[SciPy-User] peer review of scientific software
Matthew Brett
matthew.brett@gmail....
Wed Jun 5 04:05:23 CDT 2013
Hi,
On Tue, Jun 4, 2013 at 4:27 AM, <josef.pktd@gmail.com> wrote:
> On Tue, Jun 4, 2013 at 4:07 AM, Suzen, Mehmet <msuzen@gmail.com> wrote:
>> On 28 May 2013 20:23, Calvin Morrison <mutantturkey@gmail.com> wrote:
>>>
>>> http://arxiv.org/pdf/1210.0530v3.pdf
>>>
>>> Pissed-off Scientific Programmer,
>>> Calvin Morrison
>>
>> Those recent papers and discussions all talk about good practises. I
>> was thinking
>> today in the bus, why there are not many literature on scientific
>> software development
>> methodologies. One explicit paper I found was from 80s called
>>
>> A Development Methodology for Scientific Software
>> Cort, G. et. al.
>> http://dx.doi.org/10.1109/TNS.1985.4333629
>>
>> It is pretty classic approach for today's standard, There is also a book about
>> generic style and good practice, its a pretty good book (might be
>> mentioned in this list before):
>>
>> Writing Scientific Software: A Guide to Good Style
>> Suely Oliveira and David E. Stewart
>> http://www.cambridge.org/9780521858960
>>
>> but I don't see any reference to modern development methodologies specifically
>> address to scientific software.
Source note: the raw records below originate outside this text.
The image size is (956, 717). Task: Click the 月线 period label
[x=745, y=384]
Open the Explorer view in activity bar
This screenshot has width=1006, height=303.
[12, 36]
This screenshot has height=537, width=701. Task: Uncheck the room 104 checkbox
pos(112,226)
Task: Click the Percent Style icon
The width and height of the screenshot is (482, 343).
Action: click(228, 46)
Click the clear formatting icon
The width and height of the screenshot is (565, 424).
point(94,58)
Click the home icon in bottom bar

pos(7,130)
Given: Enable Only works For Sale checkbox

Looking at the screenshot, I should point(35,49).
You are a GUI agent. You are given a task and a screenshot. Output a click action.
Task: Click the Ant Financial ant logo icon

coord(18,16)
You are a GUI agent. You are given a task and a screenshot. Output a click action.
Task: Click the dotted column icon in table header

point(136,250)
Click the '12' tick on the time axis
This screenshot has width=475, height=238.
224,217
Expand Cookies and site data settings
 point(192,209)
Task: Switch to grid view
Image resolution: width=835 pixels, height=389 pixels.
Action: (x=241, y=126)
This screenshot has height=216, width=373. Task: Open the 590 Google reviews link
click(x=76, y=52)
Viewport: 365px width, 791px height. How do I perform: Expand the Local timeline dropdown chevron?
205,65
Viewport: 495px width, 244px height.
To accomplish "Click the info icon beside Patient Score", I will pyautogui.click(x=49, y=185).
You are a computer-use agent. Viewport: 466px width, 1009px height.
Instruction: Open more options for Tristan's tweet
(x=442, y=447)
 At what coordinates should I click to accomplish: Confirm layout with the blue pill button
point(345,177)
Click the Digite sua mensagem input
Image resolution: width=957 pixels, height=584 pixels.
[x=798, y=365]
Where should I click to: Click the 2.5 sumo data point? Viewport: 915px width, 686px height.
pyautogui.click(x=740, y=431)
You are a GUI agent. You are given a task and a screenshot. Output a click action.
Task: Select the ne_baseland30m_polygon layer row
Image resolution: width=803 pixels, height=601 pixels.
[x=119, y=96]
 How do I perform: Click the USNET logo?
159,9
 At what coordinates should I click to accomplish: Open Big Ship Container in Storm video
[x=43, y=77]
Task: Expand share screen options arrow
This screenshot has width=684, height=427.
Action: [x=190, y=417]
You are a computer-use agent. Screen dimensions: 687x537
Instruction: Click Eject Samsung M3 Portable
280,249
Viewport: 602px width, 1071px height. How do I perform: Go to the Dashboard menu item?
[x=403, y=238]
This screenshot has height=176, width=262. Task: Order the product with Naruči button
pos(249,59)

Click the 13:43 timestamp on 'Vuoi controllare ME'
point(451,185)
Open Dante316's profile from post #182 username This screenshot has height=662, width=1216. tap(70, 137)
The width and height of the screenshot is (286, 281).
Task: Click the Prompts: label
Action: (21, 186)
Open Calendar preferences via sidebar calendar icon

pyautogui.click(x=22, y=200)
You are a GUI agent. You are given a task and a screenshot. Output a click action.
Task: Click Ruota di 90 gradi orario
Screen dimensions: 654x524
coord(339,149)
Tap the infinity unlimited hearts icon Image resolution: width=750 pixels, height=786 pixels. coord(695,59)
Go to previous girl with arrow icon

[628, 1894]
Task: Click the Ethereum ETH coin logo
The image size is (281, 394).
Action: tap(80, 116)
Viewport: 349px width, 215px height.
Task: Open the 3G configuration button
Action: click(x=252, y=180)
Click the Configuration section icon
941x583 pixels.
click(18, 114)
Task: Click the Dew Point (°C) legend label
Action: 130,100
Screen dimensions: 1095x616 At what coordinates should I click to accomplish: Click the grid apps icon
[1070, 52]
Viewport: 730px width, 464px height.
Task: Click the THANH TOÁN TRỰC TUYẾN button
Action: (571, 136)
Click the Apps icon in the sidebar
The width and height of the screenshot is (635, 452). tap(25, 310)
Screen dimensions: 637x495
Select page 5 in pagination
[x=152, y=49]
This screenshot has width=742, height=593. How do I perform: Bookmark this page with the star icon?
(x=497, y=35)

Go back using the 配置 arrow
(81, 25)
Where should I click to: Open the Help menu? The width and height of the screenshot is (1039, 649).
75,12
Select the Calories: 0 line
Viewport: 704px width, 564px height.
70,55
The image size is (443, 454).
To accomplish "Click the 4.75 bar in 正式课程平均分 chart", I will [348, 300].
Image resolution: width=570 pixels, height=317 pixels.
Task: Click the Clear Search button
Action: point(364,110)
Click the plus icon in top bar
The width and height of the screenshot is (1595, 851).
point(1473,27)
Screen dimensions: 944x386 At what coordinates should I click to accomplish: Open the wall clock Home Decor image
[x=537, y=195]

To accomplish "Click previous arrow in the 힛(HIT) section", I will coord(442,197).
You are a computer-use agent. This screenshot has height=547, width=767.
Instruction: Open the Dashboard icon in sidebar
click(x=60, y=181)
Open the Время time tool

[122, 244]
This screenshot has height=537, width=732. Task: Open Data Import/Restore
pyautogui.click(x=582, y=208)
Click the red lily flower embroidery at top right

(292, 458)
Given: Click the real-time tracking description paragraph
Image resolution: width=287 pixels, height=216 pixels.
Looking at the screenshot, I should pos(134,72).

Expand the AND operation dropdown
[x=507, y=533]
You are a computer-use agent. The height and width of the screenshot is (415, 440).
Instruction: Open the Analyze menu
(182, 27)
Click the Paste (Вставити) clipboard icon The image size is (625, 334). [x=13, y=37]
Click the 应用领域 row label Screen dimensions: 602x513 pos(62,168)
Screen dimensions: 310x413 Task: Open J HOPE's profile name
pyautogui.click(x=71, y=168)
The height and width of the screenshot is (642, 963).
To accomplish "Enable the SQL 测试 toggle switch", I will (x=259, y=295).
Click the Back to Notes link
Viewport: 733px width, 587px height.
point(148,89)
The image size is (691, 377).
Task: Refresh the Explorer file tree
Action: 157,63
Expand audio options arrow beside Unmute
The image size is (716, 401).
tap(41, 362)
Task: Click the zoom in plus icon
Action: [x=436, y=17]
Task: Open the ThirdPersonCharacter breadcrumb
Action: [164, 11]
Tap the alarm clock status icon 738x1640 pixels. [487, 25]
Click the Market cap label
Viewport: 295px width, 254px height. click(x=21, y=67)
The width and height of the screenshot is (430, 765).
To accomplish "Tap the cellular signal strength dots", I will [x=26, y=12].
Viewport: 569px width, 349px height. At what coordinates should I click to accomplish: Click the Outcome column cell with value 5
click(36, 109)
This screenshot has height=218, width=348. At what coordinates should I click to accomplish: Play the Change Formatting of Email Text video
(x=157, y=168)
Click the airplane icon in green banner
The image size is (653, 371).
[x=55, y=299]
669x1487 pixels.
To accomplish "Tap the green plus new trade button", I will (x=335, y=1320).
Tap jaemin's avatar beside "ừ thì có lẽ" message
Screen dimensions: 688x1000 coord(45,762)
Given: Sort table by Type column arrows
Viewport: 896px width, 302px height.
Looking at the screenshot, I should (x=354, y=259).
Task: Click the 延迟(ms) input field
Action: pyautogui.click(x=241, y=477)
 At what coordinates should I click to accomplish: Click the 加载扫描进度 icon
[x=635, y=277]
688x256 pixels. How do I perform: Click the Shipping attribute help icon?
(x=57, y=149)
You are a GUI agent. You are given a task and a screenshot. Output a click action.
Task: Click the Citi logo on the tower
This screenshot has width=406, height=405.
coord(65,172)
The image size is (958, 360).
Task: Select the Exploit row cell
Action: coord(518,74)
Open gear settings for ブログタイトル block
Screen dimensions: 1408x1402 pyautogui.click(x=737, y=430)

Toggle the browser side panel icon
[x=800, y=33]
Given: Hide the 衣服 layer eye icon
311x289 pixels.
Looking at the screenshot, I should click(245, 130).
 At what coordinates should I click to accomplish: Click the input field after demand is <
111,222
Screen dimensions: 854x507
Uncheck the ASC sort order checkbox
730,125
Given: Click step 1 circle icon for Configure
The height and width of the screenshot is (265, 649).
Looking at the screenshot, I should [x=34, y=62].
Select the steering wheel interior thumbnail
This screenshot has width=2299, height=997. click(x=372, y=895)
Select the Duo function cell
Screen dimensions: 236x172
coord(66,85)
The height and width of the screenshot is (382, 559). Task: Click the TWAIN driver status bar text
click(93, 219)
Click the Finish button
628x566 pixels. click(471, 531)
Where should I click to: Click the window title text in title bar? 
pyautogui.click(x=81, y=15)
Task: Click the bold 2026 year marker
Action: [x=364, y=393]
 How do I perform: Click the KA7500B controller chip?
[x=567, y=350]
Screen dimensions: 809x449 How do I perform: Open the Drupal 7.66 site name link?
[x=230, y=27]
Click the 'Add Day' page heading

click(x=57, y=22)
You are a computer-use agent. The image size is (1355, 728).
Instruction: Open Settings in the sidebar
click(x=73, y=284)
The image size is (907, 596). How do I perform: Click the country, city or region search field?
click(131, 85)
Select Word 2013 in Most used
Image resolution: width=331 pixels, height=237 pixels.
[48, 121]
For example: extensions of test driven
>> development,
>> which would suit better than classic
>> specification-design-coding-testing. Test cases
>> would be directly related to what we would like to achieve in the
>> first place. For example
>> a generic density of something etc. I haven't heard anyone developing
>> scientific software
>> in this way...yet.
>
> I think functional (not unit) testing is pretty much the standard in
> the area of developing statistical algorithms even if nobody calls it
> that way. And I don't know of any references to software development
> for it.
>
> When writing a library function for existing algorithms, then it is
> standard to test it against existing results. Many (or most) software
> packages, or articles that describe the software, show that they
> reproduce existing results as test cases.
> (And that's the way we work for statsmodels.)
>
> For new algorithms, it is standard to publish Monte Carlo studies that
> show that the new algorithm is "better" in at least some cases or
> directions than the existing algorithms (or statistical estimators and
> tests), and often they use published case studies or applied results
> to show how the conclusion would differ or be unchanged
>
> (Just for illustration: the workflow of some friends of mine that are
> theoretical econometricians.
> First write the paper with the heavy theory and proofs, then start to
> write the MonteCarlo, the first version doesn't deliver the results
> that can be expected based on the theory, look for bugs and fix those,
> rerun MonteCarlo, iterate, then find different test cases, simulated
> data generating processes, and show where it works and where it
> doesn't, and check the theoretical explanation/intuition why it
> doesn't work in some cases. Submit only cases that work, and write a
> footnote for the other cases.)
Here is an example of some incorrect theory combined with a simulation
showing correct results. It turned out there were two separate errors
in theory which balanced each other out in the particular case used
for the simulation.
This paper reviews and corrects the previous paper:
http://www.math.mcgill.ca/keith/fmriagain/fmriagain.abstract.html
Quote from section 2.2:
"In general the variance of the parameter estimates is underestimated
by equation (3) but the
estimator of the variance is overestimated by equation (6), so that
the two tend to cancel
each other out in the T statistic (5). It can be shown that they do
cancel out almost exactly
for the random regressors that were chosen for validating the methods,
which explains why
the biases were not obsereved. However for other non-random regressors
these e®ects do not
cancel and large discrepancies can occur."
I think that points at the need to write tests for all parts not just the whole.